I myself (without a grant from HHS or a NEJM study to back my assertions – ahem) proposed a set of comprehensive communication practices that can help to reduce medical errors in the hospital. My list involves more than peer hand-offs, but also nursing communication, EMR documentation strategies, and reliance on pharmacists for medication reconciliation and review. It is more than just an information exchange protocol for shift-changes, it is a lifestyle choice.
I applaud the I-PASS Handoff Study for its rigorous, evidence-based approach to implementing communication interventions among pediatric residents in children’s hospitals. I am stunned by how effective this one intervention has been – but a part of me is saddened that we practically had to mandate the obvious before it got done. What will it take for physicians to adopt safer communications strategies for inpatient care?
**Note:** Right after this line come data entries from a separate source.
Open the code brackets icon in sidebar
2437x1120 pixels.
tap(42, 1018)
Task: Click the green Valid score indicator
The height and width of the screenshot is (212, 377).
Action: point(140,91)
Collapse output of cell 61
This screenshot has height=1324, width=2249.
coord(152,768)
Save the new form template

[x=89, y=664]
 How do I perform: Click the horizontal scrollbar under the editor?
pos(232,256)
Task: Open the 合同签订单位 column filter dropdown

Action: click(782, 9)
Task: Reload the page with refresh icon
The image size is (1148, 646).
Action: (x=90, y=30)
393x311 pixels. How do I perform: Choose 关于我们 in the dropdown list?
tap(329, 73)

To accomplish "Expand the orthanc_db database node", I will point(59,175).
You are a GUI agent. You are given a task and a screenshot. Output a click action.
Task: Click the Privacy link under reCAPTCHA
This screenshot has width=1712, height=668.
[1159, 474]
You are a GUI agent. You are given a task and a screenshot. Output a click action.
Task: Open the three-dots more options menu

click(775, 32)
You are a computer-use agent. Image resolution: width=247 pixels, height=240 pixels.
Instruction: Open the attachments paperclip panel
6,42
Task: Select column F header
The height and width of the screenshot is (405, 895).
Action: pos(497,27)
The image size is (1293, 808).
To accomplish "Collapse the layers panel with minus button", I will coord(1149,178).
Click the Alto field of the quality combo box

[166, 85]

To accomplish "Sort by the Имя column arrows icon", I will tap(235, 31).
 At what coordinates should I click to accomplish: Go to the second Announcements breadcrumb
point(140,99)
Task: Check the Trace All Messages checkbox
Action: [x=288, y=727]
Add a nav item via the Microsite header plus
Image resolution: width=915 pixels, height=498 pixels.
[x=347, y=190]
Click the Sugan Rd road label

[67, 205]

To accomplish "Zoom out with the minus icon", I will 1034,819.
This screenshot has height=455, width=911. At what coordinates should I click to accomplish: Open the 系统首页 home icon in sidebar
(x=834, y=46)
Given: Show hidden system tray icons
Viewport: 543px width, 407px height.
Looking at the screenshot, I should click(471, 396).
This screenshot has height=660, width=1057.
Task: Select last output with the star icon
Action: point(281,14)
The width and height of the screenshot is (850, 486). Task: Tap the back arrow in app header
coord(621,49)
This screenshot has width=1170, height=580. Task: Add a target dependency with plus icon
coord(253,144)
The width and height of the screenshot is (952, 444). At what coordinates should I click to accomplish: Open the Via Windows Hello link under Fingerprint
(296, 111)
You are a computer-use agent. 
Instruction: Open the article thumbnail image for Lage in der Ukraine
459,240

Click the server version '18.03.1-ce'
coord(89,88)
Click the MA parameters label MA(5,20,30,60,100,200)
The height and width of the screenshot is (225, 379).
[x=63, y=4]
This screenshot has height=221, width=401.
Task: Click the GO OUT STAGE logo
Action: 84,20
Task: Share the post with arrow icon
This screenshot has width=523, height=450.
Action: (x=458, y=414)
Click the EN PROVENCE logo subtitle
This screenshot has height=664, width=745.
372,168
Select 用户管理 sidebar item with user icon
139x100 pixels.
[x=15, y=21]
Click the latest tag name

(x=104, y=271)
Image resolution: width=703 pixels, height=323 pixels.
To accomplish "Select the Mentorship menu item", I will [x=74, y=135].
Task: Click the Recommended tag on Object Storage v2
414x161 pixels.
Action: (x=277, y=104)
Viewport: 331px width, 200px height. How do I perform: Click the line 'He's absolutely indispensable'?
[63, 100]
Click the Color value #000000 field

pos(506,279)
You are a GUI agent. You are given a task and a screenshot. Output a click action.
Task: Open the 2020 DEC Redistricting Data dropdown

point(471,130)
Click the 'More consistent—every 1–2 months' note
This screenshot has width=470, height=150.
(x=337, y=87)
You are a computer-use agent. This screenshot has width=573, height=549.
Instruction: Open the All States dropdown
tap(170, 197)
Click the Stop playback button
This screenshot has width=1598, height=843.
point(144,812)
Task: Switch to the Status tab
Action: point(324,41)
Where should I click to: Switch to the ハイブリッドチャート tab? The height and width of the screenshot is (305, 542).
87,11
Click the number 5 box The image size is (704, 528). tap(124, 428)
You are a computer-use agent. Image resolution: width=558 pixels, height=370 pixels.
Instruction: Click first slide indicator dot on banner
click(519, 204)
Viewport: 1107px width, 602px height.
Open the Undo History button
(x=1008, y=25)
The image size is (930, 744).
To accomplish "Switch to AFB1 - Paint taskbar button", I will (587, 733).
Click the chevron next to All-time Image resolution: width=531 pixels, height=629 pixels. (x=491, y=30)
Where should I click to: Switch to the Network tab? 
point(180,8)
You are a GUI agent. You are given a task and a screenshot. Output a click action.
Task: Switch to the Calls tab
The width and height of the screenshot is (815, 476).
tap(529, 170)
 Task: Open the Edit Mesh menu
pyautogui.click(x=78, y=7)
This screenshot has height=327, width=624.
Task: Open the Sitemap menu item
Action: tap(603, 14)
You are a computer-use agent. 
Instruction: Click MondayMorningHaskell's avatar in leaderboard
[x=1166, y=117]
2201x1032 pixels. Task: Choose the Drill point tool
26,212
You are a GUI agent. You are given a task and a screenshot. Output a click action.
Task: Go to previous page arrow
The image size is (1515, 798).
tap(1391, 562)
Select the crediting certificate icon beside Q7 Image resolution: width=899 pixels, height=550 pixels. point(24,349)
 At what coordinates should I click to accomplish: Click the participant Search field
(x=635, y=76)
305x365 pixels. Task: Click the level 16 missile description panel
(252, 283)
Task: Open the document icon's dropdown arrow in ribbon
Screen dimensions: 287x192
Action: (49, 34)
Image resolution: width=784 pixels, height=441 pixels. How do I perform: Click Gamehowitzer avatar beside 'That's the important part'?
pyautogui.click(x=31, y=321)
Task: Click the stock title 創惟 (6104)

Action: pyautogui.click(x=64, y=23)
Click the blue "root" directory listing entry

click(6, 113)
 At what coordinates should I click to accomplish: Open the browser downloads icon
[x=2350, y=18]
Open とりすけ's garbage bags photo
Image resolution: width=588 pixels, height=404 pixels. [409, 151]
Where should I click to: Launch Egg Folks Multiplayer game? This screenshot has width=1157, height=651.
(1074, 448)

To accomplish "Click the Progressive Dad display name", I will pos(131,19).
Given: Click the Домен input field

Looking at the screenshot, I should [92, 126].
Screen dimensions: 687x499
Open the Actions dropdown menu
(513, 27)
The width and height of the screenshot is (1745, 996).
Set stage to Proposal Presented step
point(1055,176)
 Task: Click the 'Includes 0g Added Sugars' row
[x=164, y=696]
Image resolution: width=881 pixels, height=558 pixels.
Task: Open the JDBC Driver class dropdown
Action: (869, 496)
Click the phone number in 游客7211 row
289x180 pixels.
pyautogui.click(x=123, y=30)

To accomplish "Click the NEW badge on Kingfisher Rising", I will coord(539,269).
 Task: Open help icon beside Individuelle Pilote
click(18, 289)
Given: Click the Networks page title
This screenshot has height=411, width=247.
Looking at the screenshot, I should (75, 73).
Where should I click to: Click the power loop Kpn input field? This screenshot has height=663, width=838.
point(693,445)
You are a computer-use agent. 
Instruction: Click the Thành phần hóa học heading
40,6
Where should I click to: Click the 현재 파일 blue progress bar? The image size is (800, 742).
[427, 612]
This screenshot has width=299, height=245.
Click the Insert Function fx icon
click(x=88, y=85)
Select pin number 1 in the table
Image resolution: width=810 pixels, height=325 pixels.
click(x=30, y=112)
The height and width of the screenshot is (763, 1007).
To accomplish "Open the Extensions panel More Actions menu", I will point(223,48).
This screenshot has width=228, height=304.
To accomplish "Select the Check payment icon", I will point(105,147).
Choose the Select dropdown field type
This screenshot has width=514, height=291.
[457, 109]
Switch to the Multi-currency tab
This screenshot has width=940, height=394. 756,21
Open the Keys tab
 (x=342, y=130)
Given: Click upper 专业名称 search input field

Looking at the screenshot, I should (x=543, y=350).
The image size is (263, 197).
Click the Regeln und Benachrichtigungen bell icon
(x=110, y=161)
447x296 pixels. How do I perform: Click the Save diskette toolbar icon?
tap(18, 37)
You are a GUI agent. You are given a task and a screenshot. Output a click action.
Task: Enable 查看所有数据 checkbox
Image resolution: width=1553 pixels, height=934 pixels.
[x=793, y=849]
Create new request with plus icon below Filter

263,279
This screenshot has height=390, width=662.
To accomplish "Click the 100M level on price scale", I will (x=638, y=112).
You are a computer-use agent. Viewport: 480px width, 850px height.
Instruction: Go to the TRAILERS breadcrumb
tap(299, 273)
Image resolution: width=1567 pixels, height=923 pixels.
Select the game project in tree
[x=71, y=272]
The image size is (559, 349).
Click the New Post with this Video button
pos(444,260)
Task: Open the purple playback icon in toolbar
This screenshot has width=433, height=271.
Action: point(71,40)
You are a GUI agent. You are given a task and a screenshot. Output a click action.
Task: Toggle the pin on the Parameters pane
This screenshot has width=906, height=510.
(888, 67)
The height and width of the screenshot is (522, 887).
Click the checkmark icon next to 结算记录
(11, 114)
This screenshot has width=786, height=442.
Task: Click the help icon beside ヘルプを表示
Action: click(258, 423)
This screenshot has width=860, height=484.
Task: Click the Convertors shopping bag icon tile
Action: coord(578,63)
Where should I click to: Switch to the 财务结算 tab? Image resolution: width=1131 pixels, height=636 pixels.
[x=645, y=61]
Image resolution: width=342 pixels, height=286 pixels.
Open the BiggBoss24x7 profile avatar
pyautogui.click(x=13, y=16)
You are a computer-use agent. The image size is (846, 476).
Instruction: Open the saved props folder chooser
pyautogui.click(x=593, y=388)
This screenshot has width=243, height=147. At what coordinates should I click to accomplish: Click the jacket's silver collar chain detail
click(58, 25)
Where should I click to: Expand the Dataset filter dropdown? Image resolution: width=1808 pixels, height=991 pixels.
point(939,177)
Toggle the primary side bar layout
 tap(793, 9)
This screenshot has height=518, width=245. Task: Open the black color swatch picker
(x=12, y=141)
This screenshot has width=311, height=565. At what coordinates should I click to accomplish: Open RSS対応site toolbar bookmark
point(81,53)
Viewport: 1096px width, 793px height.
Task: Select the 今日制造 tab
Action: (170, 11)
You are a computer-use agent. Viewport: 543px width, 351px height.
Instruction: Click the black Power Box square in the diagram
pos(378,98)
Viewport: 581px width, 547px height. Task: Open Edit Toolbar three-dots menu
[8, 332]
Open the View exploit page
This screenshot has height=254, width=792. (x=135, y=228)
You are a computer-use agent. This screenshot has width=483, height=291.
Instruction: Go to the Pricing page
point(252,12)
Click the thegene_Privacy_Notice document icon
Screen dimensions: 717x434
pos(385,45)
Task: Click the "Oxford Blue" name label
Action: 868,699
I’m guessing that for many of us, it will involve enrollment in a workshop with hospital administration-driven requirements for participation.
For others of us – regular communication with staff, patients, and peers already defines our medical practice. But because (apparently?) we are not in the majority, we’ll just carry on our instinctual carefulness and wait for the rest to catch up. At least now we know that there is a path forward regarding improving communication skills and transfer of patient information. If we have to force doctors to look up from their iPhones and sit around a table and speak to one another – then so be it. The process may improve our lives while it saves those of our patients.